We report our experience in treating patients with primary breast extranodal marginal zone lymphoma of mucosa-associated lymphoid tissue (MALT) to better elucidate the natural history and optimal treatment approach for these patients.

Patients with localized primary breast MALT lymphoma treated between 1995 and 2016 were included. Disease-related endpoints including progression-free survival (PFS) were analyzed.

Eleven patients met inclusion criteria; all patients were women with a median age of 62 years (range, 42-75 years). Most (73%) patients presented with stage I disease, and most (73%) patients were treated initially treated with radiation therapy (RT). Local control following RT was 100%; all patients with progression following RT experienced distant relapse.
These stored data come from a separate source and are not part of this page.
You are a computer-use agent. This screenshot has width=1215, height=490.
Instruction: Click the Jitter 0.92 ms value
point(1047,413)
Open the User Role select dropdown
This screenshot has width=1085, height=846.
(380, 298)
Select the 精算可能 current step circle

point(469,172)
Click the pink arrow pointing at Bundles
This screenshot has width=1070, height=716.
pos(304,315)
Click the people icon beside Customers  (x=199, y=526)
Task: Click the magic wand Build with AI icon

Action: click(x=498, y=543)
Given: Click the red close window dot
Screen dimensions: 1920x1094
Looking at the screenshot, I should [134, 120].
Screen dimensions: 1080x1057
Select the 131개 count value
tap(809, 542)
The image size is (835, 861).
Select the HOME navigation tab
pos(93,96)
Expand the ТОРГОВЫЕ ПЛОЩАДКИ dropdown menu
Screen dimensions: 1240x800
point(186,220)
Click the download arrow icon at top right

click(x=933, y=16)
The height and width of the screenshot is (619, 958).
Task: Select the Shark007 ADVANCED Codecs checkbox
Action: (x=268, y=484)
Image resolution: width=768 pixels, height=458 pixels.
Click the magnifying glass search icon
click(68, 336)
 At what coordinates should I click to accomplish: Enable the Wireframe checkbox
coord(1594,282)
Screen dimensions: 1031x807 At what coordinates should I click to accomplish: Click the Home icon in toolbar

Additionally, none of the 3 patients treated with ultra-low-dose RT (4 Gy) experienced subsequent progression (local or distant). Six (55%) patients progressed after initial therapy, of whom 5 received initial RT; the 5-year PFS after initial therapy was 60%. Salvage systemic therapy was utilized in all patients with progression, with 5 of 6 patients receiving single-agent rituximab. Of the patients treated with salvage therapy, only 1 experienced second relapse, with a 5-year PFS of 100% after salvage systemic therapy. With a median follow-up of 8 years, there were no deaths in the cohort.

Patients with primary breast MALT lymphoma achieve excellent outcomes. Initial RT affords local control, and although subsequent distant progression is common, salvage rituximab yields high rates of PFS.